Falácia da meritocracia: igualdade de oportunidades ainda é uma ilusão

A recente declaração de Donald Trump, em seu último discurso antes da posse presidencial, revela mais uma tentativa de atacar políticas de diversidade, equidade e inclusão (DEI). O presidente dos Estados Unidos defendeu a revogação de ordens executivas anteriores que incentivavam ações afirmativas, sob o argumento de que o mérito individual deve ser o único critério para o progresso social e profissional. Essa posição, que aparenta defender a meritocracia, ignora as profundas desigualdades estruturais que moldam a sociedade americana e, de forma mais ampla, o mundo.

O conceito de meritocracia, embora pareça justo e racional, não é tão simples em sua origem e aplicação. O termo surgiu na obra The Rise of the Meritocracy, de Michael Young, publicada em 1958. O livro, na verdade, era uma sátira que criticava a ideia de que uma sociedade baseada exclusivamente no mérito seria justa. No entanto, a interpretação do termo foi deturpada, sendo usada como um modelo ideal de organização social. Historicamente, elementos meritocráticos começaram a ser defendidos após a Revolução Francesa, quando Napoleão Bonaparte tentou substituir privilégios hereditários por sistemas baseados em habilidade e esforço. Contudo, mesmo nesse contexto, as elites econômicas e culturais continuaram a dominar, provando que a meritocracia nunca operou em condições verdadeiramente igualitárias.

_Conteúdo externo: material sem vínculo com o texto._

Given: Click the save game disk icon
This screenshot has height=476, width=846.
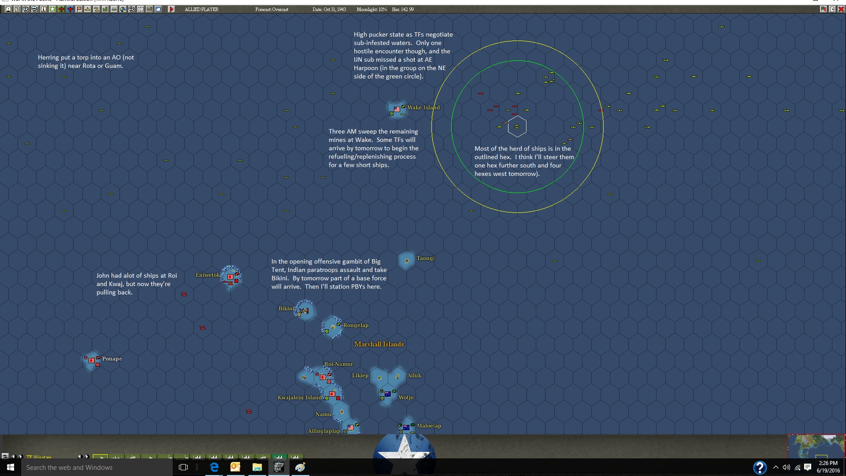Looking at the screenshot, I should pyautogui.click(x=8, y=9).
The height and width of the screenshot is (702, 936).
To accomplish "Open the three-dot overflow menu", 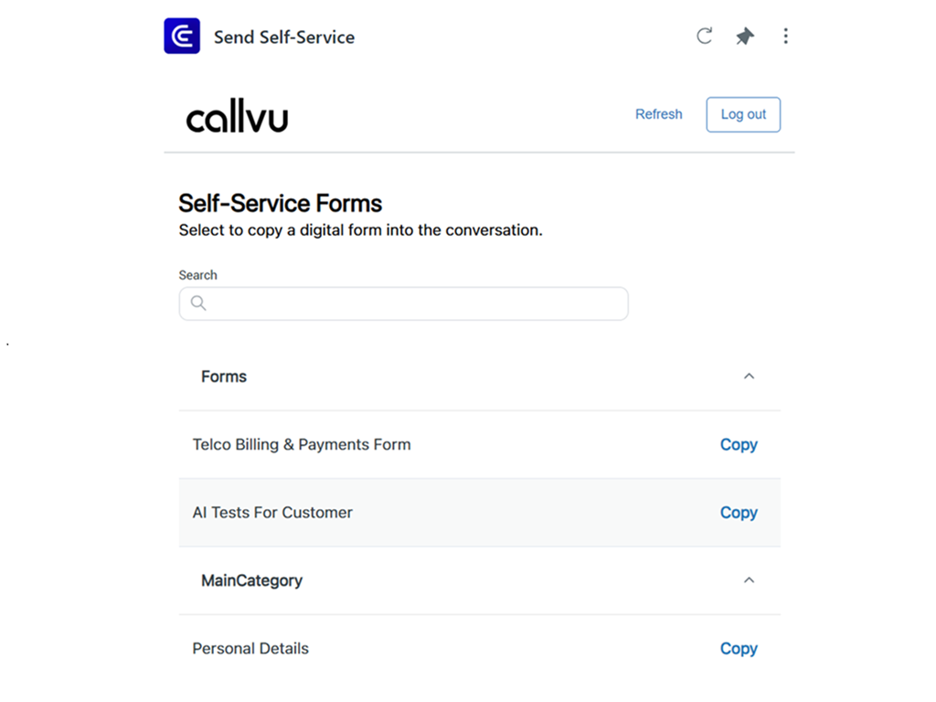I will 786,36.
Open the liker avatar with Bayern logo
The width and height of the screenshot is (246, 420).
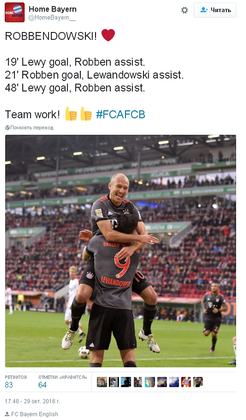click(186, 382)
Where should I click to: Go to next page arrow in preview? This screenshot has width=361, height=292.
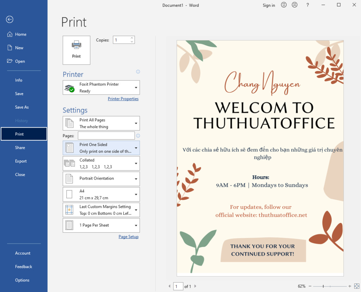[x=195, y=286]
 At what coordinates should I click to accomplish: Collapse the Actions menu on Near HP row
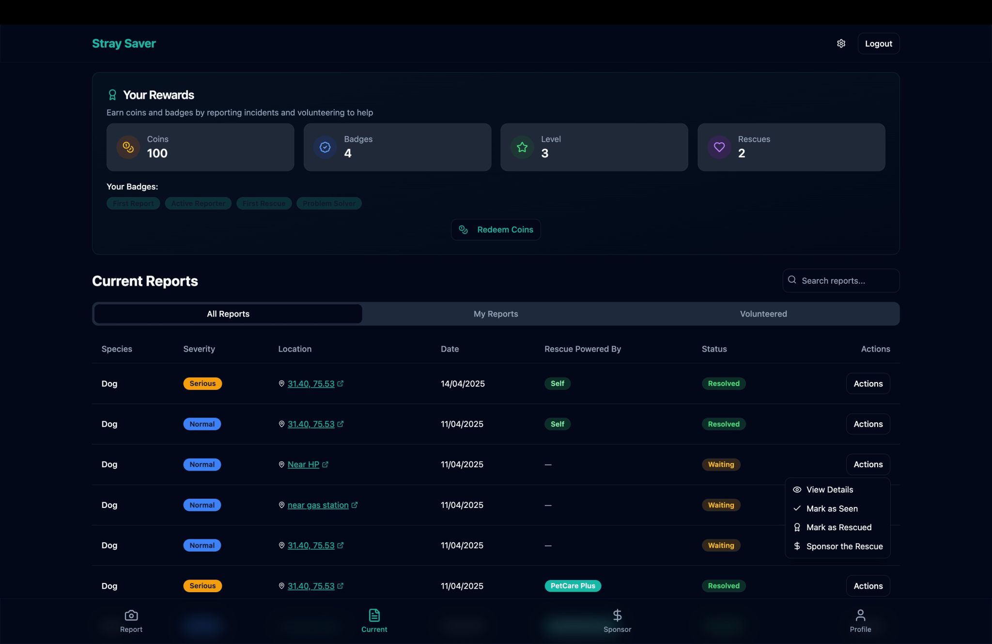868,464
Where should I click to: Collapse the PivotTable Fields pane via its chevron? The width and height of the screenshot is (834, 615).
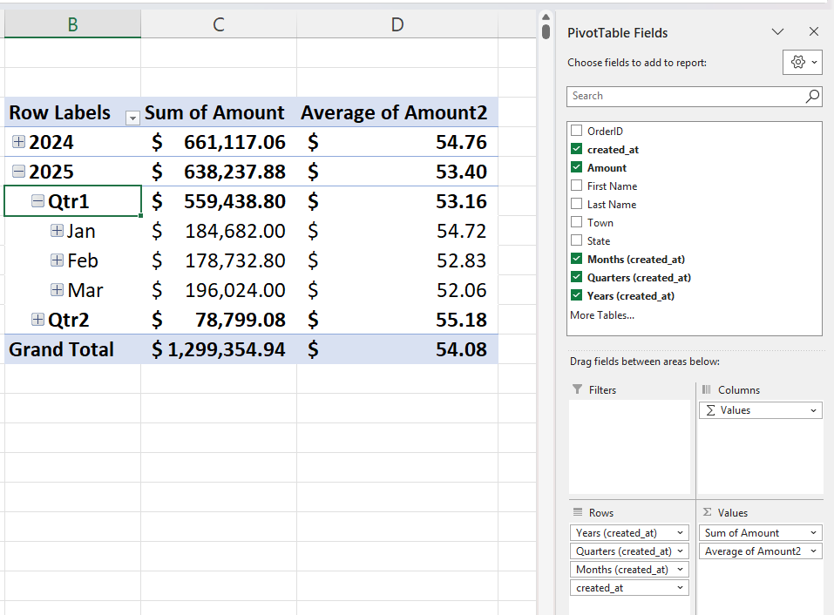[x=778, y=31]
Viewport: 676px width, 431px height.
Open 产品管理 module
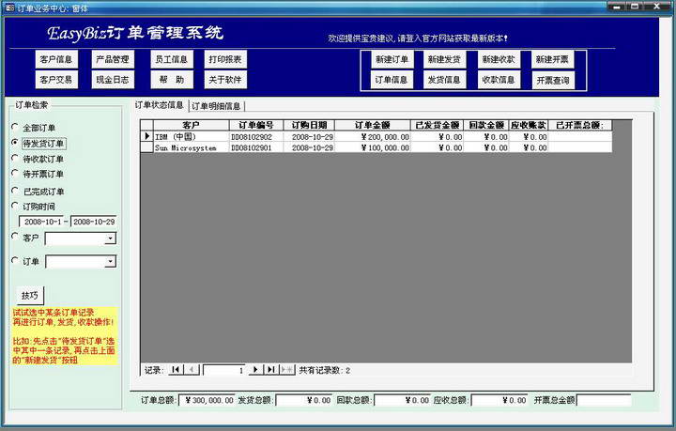click(x=113, y=59)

Na prática, a meritocracia falha em sociedades desiguais porque o ponto de partida das pessoas não é o mesmo. Em países como os Estados Unidos e o Brasil, onde questões como raça, gênero e classe social desempenham um papel significativo na distribuição de oportunidades, o discurso meritocrático serve mais como uma justificativa para manter privilégios do que como um meio de redistribuição justa. Quem realmente prospera em sistemas alegadamente meritocráticos não são os mais capazes, mas os mais favorecidos. Esses indivíduos possuem acesso a educação de qualidade, saúde, redes de contato e estabilidade financeira desde cedo, enquanto outros lutam para superar barreiras quase intransponíveis.

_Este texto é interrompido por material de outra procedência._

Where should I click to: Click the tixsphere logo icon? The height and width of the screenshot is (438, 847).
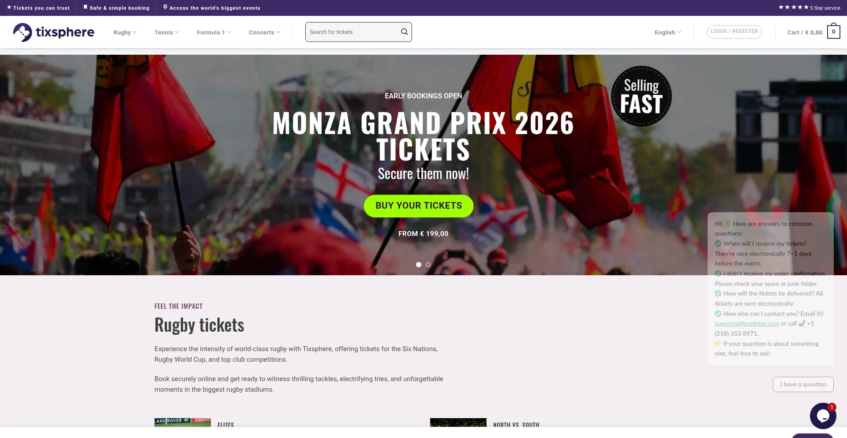pyautogui.click(x=22, y=32)
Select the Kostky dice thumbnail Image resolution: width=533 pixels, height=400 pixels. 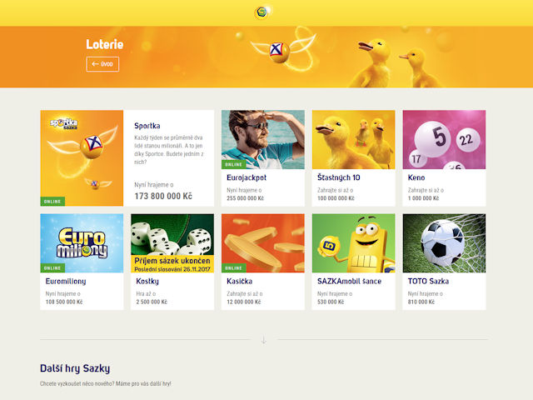(172, 243)
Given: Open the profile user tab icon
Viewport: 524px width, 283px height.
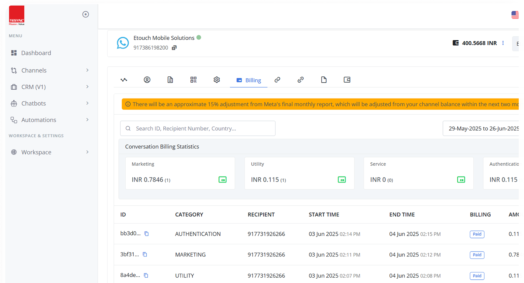Looking at the screenshot, I should (x=147, y=80).
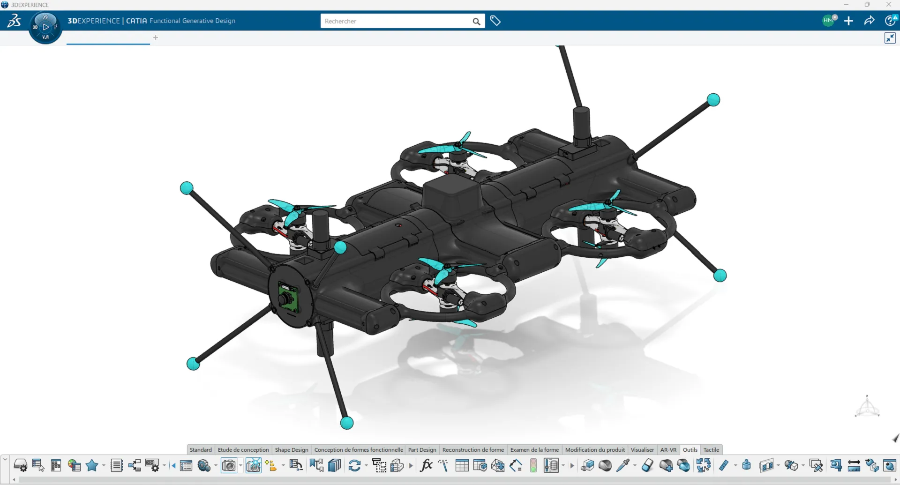The width and height of the screenshot is (900, 485).
Task: Select the eyedropper picker tool
Action: point(623,465)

O caso das ações afirmativas e das políticas de DEI é emblemático. Tais iniciativas não criam privilégios para minorias, como críticos como Trump alegam, mas tentam corrigir o desequilíbrio histórico que impede a ascensão de grupos marginalizados. Sem essas políticas, a meritocracia se torna apenas uma fachada. Não é razoável esperar que uma criança que cresce em uma comunidade desfavorecida, frequentando escolas públicas subfinanciadas e enfrentando preconceitos diários, tenha as mesmas chances de sucesso que outra criada em um ambiente de abundância e apoio. No entanto, o discurso de Trump desconsidera essas desigualdades estruturais, tratando o mérito como se ele existisse em um vácuo, independente de fatores sociais e econômicos.

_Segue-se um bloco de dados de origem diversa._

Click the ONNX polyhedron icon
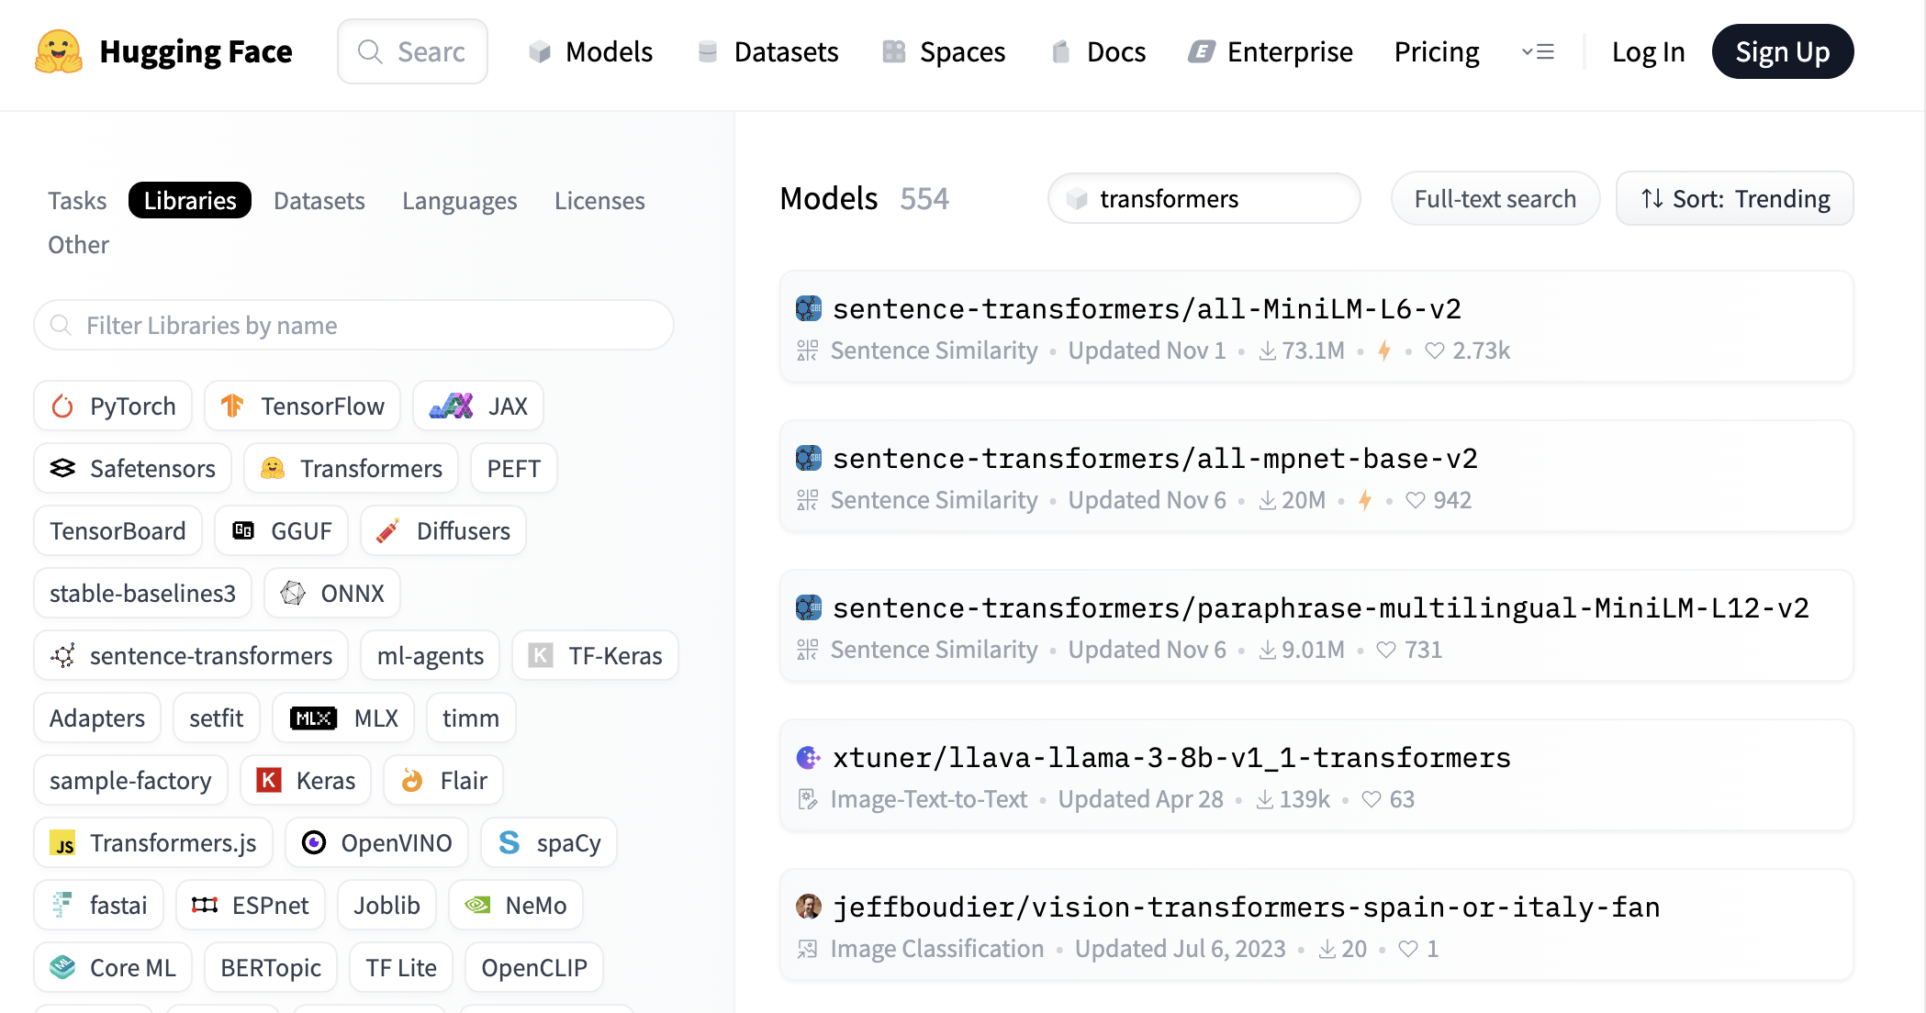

Em sociedades profundamente desiguais, o mérito é frequentemente confundido com privilégio. Quem ocupa os lugares de poder e prestígio geralmente são aqueles que já tinham acesso às maiores oportunidades. Esses indivíduos não apenas começam a corrida muito à frente, mas também dispõem de melhores ferramentas e condições para vencer.

A meritocracia, como conceito, seria um ideal justo se todas as pessoas tivessem igualdade de condições desde o nascimento. Mas em uma realidade onde o capital financeiro, social e cultural é distribuído de forma tão desigual, ela se transforma em um instrumento que perpetua desigualdades, legitimando a dominação de elites sob o pretexto de esforço individual. Nesse cenário, o discurso de Trump não é apenas equivocado; ele é perigoso, porque reforça a falsa narrativa de que o mérito é uma solução neutra e justa. Isso desvia o foco das discussões sobre desigualdade e torna mais difícil implementar as mudanças estruturais necessárias para criar uma sociedade mais equitativa.

A verdadeira justiça social só pode ser alcançada quando reconhecemos que meritocracia e desigualdade são incompatíveis. A ideia de “vencer pelo mérito” é ilusória em um contexto em que as barreiras iniciais são tão grandes para uns e quase inexistentes para outros. É essencial continuar investindo em políticas que nivelam o campo de jogo, como as ações afirmativas, a ampliação do acesso à educação de qualidade e a promoção de ambientes de trabalho mais inclusivos. Só assim será possível aproximar-nos de uma sociedade que valorize verdadeiramente o mérito, sem que ele seja condicionado por privilégios históricos ou econômicos.

Trump, ao atacar as políticas de diversidade e inclusão, ignora que sem elas, a meritocracia continua sendo um conceito que beneficia poucos e exclui muitos. É hora de enfrentar a realidade: em uma sociedade desigual, meritocracia não é justiça, é manutenção de privilégios.

Quando se é herdeiro, falar sobre meritocracia soa, no mínimo, incoerente.